I have to say when we first heard about Thundershirt, Matt and I hesitated.
The concept seemed too good to be true. Eliminate a dog’s separation anxiety by wrapping a tight shirt around him? Sure. I guess I’ve heard of weirder things.
But then we got a solid recommendation from our friend Lenny Z. And we watched a favorable news report. This was followed by testimonials from a few more friends.
We went to the website and poked around. After seeing that Thundershirt offered a full refund if it didn’t calm our pup, Matt and I were ready to commit.
Honestly, it felt good to have a solution. Even if it wasn’t a guaranteed solution, we finally had something to try out. The last few weeks with Charlie have slowly been eating at us, like a swift river tearing away at a river bank. His destructive nature has startlingly increased, and in recent days he has taken to barking at absolutely nothing at all. Sure, he is a border collie mix, but really?!? Our nerves were raw, and we needed something — anything — that would provide a bit of encouragement.
We bought the Thundershirt at a local PetSmart, where an associate told us we were making a good purchase. Since the store started carrying them last fall, the store has only had one return. Matt and I locked eyes. Was that hope we were feeling?
As soon as we got home, I ignored the 90-degree weather and tore open the box. Charlie would at least try it on. I pulled out the shirt, and marveled at all the flaps and velcro. Part swaddling/part straightjacket, it was surprisingly easy to get on. Thank goodness Charlie did not fight me.

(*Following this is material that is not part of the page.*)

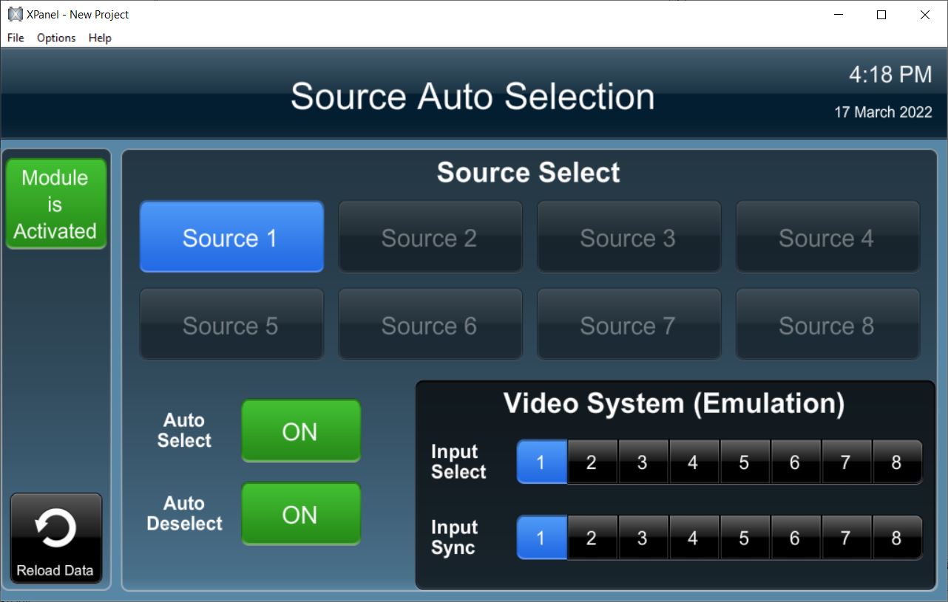948x602 pixels.
Task: Open the Help menu
Action: pyautogui.click(x=99, y=38)
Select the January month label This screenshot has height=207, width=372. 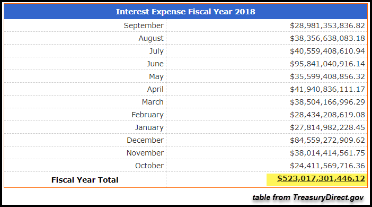(x=149, y=127)
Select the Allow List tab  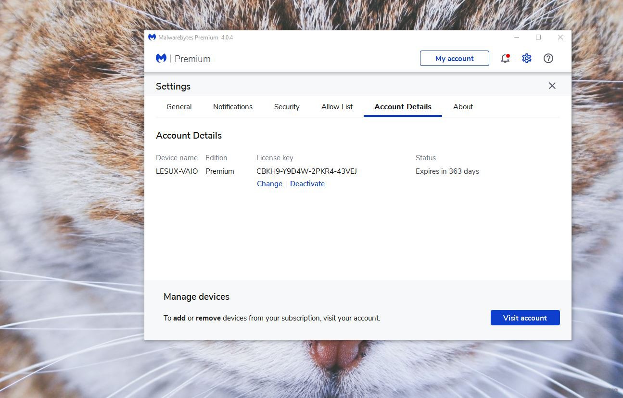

As soon as I fastened the last flap of shirt, Charlie looked up at me and yawned. His eyes seemed a little heavier than usual. He snuggled into me.
This felt promising.
We kept him in the shirt for about a half-hour. It was long enough to see a change in Charlie, and to know that we would wrap him up in his Thundershirt when we went out for dinner.
As luck would have it, a loud, boisterous thunderstorm rolled through while we were dining at a Korean restaurant about 20 minutes away. Knowing Charlie was wearing his Thundershirt, we crossed our fingers and finished dinner.
Charlie greeted us at the door. We slowly walked in, scanning the couch for wood shavings from the window sill. The room was spotless. The window was still firmly affixed to the wall. Charlie was happy to see us, but not in the desperate way we has grown accustomed to. After our first day, we’re cautiously considering this thunderous therapy a success.